Now, I offer the following modest proposal as an efficacious solution.

Following the logic of Frank Herbert’s BuSab stories, we should demand officially sanctioned and financed subversion of the blatant manipulation of truth which seems to be the dream of so many of our politicians. This would mean that every nation state would have a Bureau for the Investigation of Lies and Exaggerations – a BILE force. This entirely independent institution would monitor the public statements, in all communications media, of all politicians, analysing them rigorously for false argument, dodgy evidence and downright lies. Any statement that did not measure up to a demandingly high level of credibility (say, 90%+) would be assassinated by acidic satire, merciless mockery and ... well, bloody common-sense.
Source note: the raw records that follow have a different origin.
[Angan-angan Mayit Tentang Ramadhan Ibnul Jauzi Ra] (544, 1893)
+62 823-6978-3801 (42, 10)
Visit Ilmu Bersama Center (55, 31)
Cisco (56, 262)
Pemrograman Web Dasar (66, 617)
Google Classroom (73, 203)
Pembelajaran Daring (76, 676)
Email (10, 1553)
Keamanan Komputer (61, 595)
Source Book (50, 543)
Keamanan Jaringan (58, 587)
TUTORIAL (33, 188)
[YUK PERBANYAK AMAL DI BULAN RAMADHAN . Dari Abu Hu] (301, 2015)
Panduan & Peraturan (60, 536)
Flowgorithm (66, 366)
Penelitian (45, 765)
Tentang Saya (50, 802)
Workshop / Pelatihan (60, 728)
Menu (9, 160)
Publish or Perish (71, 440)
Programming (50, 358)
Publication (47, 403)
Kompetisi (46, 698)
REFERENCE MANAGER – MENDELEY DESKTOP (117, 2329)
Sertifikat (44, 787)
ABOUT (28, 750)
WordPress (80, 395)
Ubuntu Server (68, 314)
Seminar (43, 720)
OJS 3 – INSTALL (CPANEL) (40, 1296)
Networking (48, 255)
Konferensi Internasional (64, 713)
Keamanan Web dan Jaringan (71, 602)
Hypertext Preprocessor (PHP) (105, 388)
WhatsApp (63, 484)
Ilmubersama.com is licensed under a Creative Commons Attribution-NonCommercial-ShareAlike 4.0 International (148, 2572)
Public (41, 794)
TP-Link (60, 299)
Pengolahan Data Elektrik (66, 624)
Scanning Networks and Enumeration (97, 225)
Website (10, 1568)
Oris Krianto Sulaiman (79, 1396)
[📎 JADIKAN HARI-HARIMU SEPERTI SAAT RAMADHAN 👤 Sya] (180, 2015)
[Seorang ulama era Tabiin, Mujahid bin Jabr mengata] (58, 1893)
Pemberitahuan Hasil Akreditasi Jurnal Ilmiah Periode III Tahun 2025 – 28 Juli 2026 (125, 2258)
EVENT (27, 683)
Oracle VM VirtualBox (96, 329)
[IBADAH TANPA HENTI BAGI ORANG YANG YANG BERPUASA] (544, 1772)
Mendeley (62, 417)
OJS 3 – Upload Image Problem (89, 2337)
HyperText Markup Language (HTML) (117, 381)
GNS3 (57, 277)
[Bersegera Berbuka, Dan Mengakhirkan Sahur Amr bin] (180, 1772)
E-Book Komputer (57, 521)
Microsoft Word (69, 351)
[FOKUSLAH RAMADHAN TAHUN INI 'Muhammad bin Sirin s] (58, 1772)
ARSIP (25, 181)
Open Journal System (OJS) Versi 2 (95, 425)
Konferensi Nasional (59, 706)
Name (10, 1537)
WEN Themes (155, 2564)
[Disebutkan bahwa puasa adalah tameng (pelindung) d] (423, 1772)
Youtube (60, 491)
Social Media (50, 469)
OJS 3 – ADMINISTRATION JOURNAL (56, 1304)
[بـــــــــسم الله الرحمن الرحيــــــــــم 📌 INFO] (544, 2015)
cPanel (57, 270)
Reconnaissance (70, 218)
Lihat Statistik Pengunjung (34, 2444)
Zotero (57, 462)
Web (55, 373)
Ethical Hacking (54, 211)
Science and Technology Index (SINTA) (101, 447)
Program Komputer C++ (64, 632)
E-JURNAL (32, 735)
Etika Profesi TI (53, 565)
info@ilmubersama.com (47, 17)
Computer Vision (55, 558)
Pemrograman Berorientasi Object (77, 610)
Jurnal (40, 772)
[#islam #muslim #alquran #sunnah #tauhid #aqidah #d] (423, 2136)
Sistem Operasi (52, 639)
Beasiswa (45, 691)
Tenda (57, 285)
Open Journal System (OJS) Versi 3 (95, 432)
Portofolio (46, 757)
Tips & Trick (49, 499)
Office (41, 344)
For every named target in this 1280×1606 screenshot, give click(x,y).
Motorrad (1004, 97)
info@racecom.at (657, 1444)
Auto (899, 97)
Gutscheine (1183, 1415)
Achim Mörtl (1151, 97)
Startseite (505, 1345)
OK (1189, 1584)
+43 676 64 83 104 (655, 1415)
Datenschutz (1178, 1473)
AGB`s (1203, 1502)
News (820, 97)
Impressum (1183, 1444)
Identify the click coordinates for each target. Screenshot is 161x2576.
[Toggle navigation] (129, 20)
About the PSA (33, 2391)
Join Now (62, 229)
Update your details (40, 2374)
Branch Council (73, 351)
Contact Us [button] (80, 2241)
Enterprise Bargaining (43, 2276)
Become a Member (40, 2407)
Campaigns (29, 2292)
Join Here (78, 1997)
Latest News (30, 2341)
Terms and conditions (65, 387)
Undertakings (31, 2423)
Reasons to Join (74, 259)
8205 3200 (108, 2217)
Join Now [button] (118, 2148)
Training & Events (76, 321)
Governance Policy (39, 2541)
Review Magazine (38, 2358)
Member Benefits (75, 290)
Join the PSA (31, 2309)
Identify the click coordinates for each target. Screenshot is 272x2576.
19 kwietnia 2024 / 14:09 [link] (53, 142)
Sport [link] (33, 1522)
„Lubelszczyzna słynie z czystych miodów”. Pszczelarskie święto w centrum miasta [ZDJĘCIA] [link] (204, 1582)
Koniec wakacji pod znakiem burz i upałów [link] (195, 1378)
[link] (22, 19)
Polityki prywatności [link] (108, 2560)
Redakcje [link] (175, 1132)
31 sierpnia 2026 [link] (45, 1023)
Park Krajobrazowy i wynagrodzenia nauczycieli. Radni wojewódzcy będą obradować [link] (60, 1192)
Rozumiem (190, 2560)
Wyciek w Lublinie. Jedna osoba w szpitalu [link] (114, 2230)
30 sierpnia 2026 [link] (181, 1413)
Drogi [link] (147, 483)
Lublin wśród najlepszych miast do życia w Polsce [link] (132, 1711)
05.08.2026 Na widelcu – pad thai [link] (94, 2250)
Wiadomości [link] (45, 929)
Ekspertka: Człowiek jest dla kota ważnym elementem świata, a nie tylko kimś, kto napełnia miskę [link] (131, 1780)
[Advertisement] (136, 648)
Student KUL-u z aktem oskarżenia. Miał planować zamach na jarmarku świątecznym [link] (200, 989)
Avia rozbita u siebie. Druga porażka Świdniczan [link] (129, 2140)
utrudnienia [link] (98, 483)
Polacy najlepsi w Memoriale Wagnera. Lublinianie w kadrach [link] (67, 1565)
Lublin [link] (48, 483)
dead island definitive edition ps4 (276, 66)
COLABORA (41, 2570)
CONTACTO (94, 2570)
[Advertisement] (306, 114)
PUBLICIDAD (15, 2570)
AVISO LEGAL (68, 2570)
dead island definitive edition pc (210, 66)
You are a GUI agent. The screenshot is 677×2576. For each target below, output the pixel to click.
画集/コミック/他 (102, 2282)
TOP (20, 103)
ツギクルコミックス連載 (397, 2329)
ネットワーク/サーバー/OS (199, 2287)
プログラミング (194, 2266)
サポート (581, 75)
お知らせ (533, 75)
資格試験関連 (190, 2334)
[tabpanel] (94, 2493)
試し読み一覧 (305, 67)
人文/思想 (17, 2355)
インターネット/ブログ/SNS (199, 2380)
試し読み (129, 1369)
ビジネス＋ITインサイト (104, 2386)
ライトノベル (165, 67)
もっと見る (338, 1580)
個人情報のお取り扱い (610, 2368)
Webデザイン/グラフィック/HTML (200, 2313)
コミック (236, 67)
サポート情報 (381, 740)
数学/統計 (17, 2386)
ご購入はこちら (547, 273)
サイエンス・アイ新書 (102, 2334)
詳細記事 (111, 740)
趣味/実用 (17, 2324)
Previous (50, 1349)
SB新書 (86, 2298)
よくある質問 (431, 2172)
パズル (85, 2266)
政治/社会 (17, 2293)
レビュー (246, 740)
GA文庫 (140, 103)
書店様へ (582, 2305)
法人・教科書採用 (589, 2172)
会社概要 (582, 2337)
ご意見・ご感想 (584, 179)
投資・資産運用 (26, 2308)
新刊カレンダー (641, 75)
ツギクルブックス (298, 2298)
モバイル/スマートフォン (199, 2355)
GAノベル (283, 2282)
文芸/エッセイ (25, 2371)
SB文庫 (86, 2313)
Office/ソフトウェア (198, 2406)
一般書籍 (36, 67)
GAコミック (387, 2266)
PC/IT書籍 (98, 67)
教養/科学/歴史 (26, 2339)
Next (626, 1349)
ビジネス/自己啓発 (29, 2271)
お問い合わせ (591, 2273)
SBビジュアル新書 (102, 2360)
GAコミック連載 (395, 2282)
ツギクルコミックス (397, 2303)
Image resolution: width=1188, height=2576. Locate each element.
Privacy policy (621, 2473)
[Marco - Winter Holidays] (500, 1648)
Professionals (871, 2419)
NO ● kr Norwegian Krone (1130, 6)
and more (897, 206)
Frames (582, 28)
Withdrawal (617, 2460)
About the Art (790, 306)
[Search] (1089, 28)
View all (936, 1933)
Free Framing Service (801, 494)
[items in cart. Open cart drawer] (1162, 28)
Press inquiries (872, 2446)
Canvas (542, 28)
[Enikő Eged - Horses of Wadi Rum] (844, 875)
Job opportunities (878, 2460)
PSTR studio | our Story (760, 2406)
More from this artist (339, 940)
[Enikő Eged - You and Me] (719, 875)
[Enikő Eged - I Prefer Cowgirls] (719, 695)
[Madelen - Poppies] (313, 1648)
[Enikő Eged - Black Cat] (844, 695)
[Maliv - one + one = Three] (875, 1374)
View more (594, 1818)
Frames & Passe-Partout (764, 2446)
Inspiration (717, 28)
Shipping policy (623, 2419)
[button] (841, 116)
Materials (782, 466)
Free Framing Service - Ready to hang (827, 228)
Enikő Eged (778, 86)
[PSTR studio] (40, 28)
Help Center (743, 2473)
Once dismembered, the lie would be scoured away with a brisk scrub of verifiable facts and hard-edged logic.

To provide genuine objective impartiality, the BILE agencies should be under the independent authority of the United Nations. The hugely well-funded UNBILE organisation would recruit BILE agents internationally, from every culture everywhere; and would post them to each nation as required. These agents would be highly qualified: starting, of course, from a good IB Diploma (distinction in TOK), they would then have passed through a rigorous five-year training, culminating in the final brutally-demanding assault course of a one-week exposure to the Thoughts of Donald Trump. This would ensure that the legendary blue deer-stalkers of the UNBILE agents were respected everywhere.